View of arch and tower from west (photo early 20th century)

Princeton University. Property of the Trustees of Princeton University.

Source: Princeton University Archives, Mudd Library, Grounds & Buildings, MP 32

East Pyne Building, originally Pyne Library, was built in 1897, the Sesquicentennial gift of Mrs. Percy Rivington Pyne, mother of Moses Taylor Pyne 1877. Designed by William A. Potter (architect also of Chancellor Green Library and Alexander Hall) in collegiate Gothic, it was used with Chancellor Green as the University Library until the completion of Firestone Library in 1948. Thereafter, as Pyne Administration Building, it housed various administrative offices until 1965, when, with the completion of New South Building, it assumed its present name and was renovated to accommodate offices and classrooms of various language and literature departments and programs and also to form the southern part of the Chancellor Green Student Center.
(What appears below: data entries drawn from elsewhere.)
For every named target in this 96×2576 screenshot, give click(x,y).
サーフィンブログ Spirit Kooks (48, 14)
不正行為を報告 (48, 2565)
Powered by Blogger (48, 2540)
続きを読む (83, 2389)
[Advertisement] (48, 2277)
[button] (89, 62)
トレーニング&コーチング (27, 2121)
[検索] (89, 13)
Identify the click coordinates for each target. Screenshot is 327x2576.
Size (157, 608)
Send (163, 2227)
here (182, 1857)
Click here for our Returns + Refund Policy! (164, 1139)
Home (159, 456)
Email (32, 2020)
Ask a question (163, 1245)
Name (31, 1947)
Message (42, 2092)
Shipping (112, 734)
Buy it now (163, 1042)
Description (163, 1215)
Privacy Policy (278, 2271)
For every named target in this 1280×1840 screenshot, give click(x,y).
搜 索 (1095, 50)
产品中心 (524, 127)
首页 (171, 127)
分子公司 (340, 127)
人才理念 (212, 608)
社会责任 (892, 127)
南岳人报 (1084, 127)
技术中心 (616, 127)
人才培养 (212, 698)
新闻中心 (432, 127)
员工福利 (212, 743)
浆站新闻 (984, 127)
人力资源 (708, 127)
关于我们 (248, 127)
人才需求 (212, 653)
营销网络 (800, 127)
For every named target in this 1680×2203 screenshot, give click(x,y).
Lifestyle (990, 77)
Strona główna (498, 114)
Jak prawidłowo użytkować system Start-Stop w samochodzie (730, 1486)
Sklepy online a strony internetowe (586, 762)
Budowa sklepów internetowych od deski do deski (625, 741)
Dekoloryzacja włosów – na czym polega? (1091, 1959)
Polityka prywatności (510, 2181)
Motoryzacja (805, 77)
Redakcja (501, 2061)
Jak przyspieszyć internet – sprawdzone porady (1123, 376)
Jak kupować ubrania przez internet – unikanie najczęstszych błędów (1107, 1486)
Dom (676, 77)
In niches just above the western arch at the foot of the tower are statues, by the Scottish-American sculptor, John Massey Rhind, of John Witherspoon and James McCosh, and, higher up, flanking the southwest corner, of James Madison 1771 and Oliver Ellsworth 1766.

On the south side of the tower is a sun dial and beneath it Martial's epigram about the hours it records: Pereunt et Imputantur. (They pass away and are charged to our account.)

The court in the center of East Pyne is dedicated to the memory of Henry B. Thompson 1877, for many years chairman of the Trustees Committee on Grounds and Buildings, who as an undergraduate lived in East College, which was razed to make way for Pyne Library.